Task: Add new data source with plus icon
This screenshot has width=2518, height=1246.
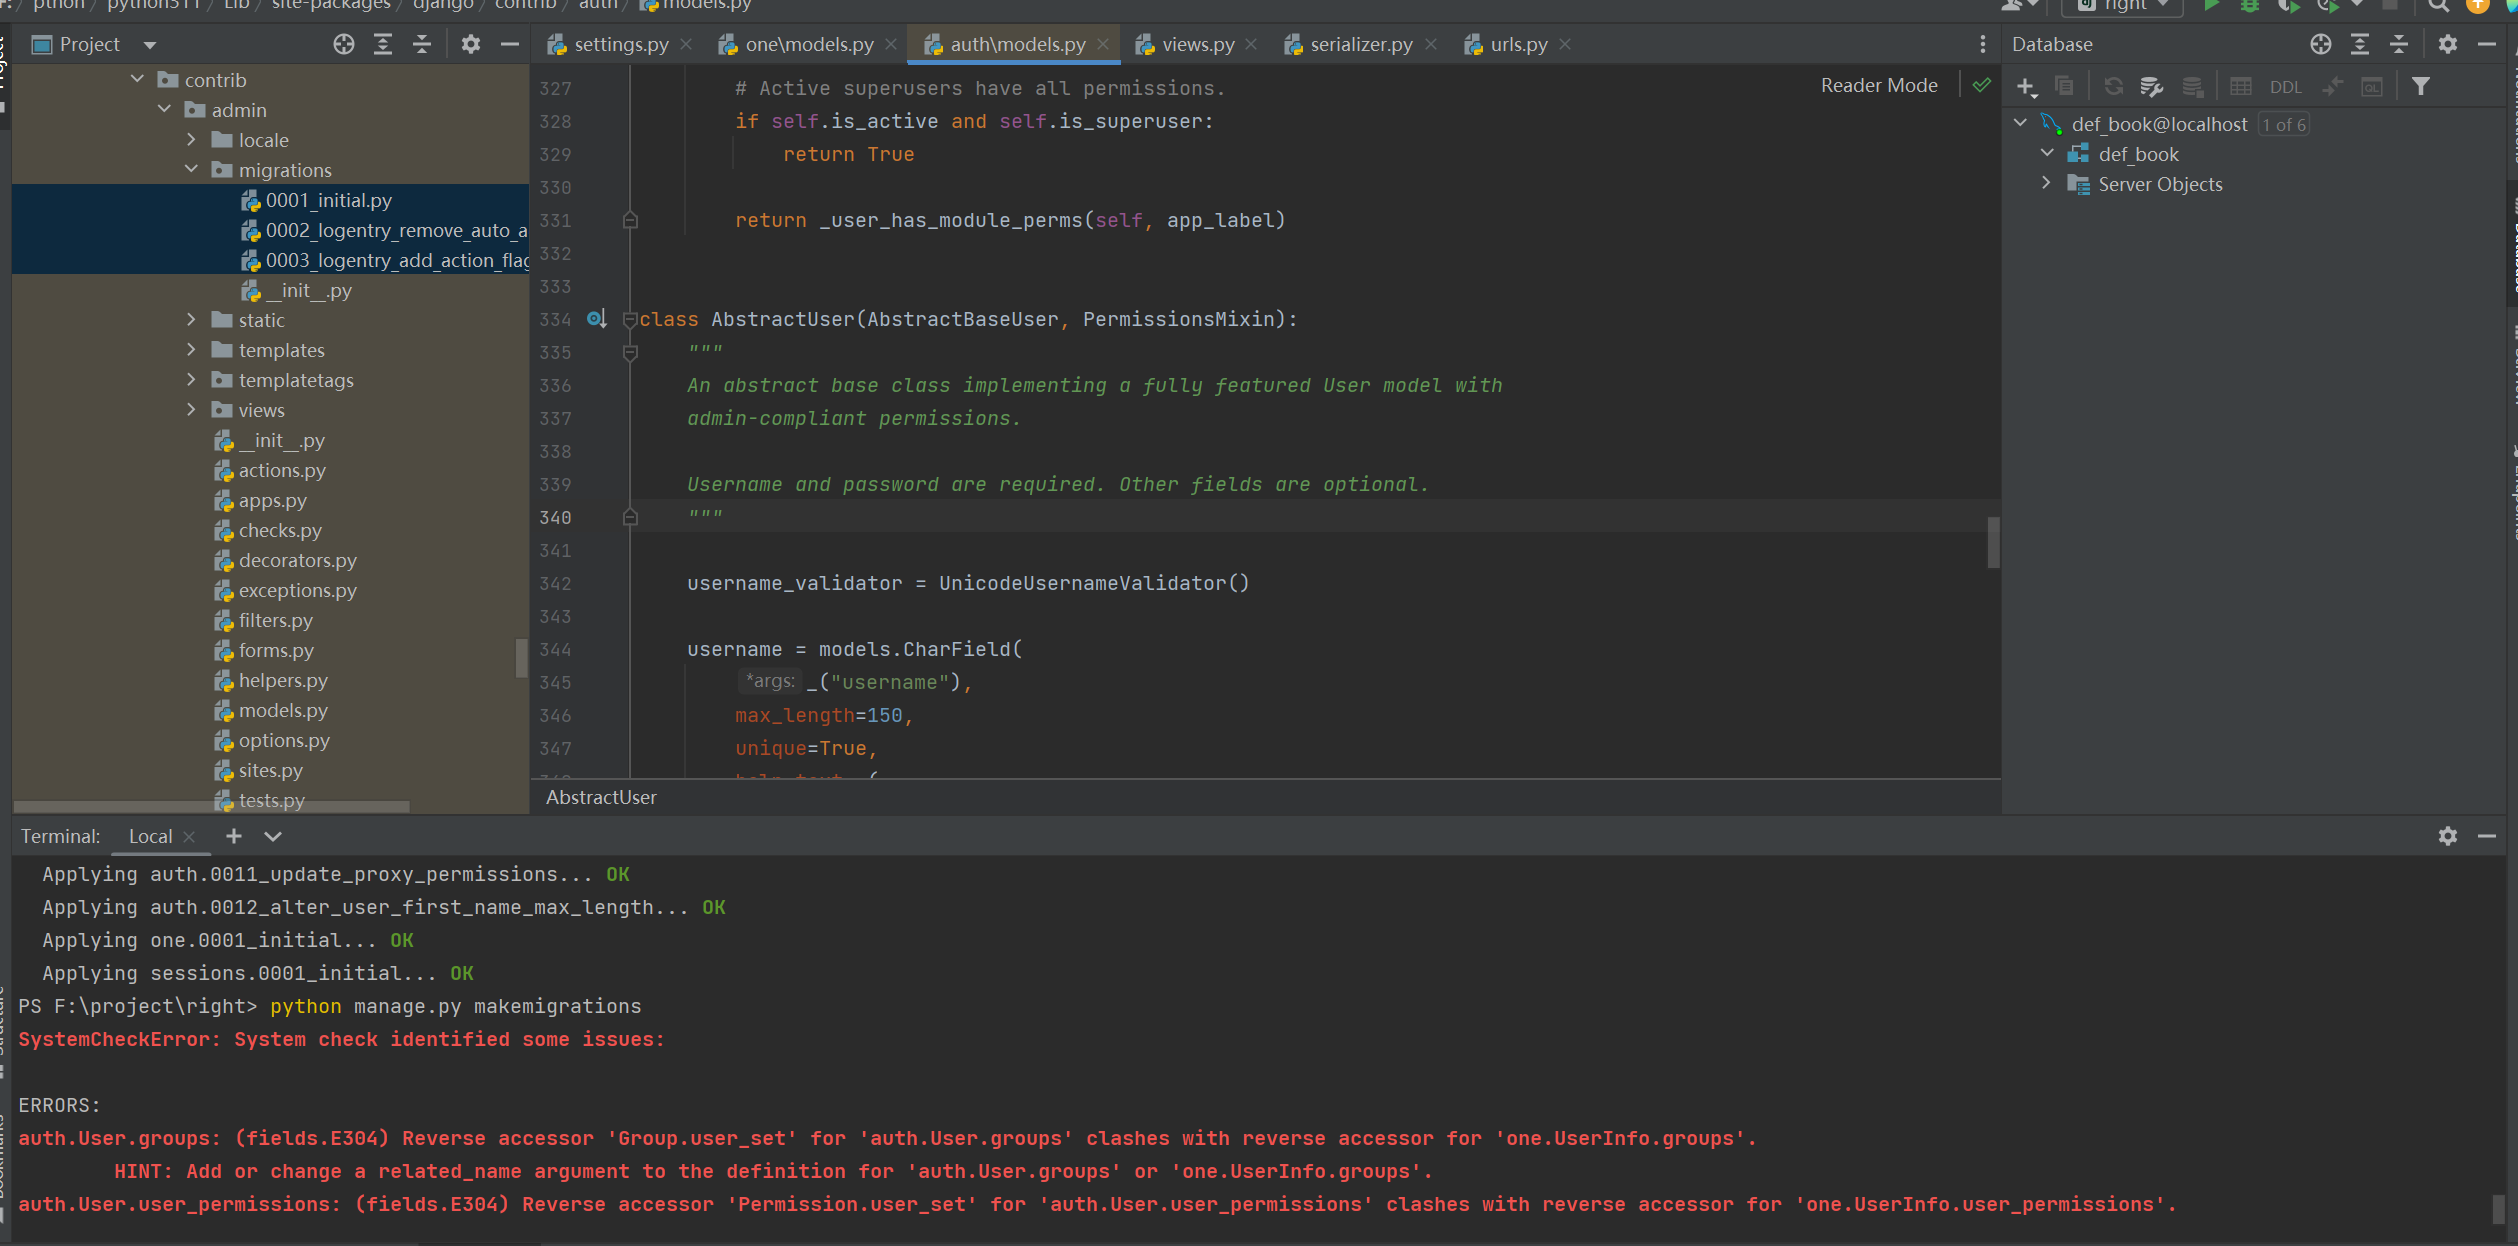Action: tap(2026, 87)

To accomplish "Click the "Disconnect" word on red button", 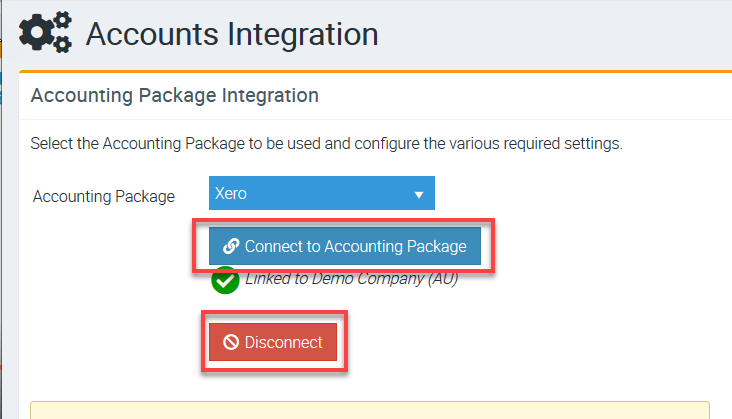I will pos(283,342).
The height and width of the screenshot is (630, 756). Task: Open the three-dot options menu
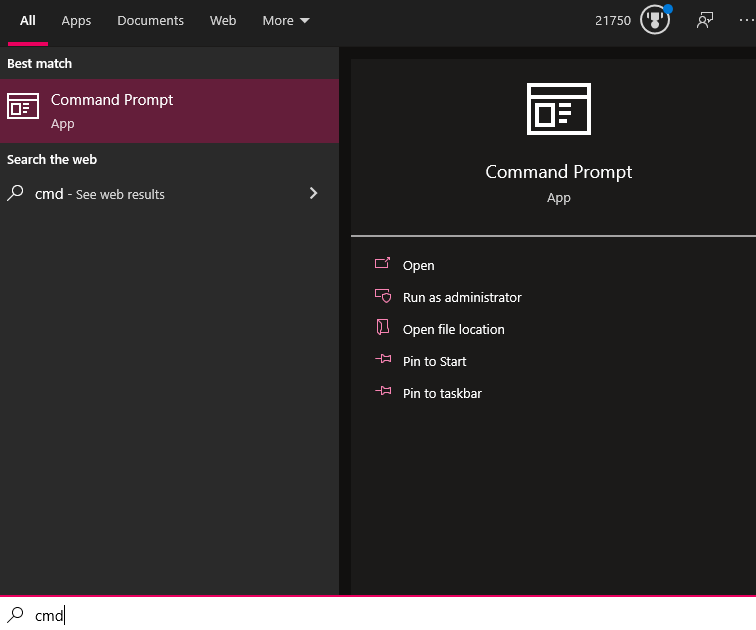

• WHAT THIS TASK INVOLVES: Count the lines in the entries above that contain the word "width", and reply with only that number.

• RESPONSE: 2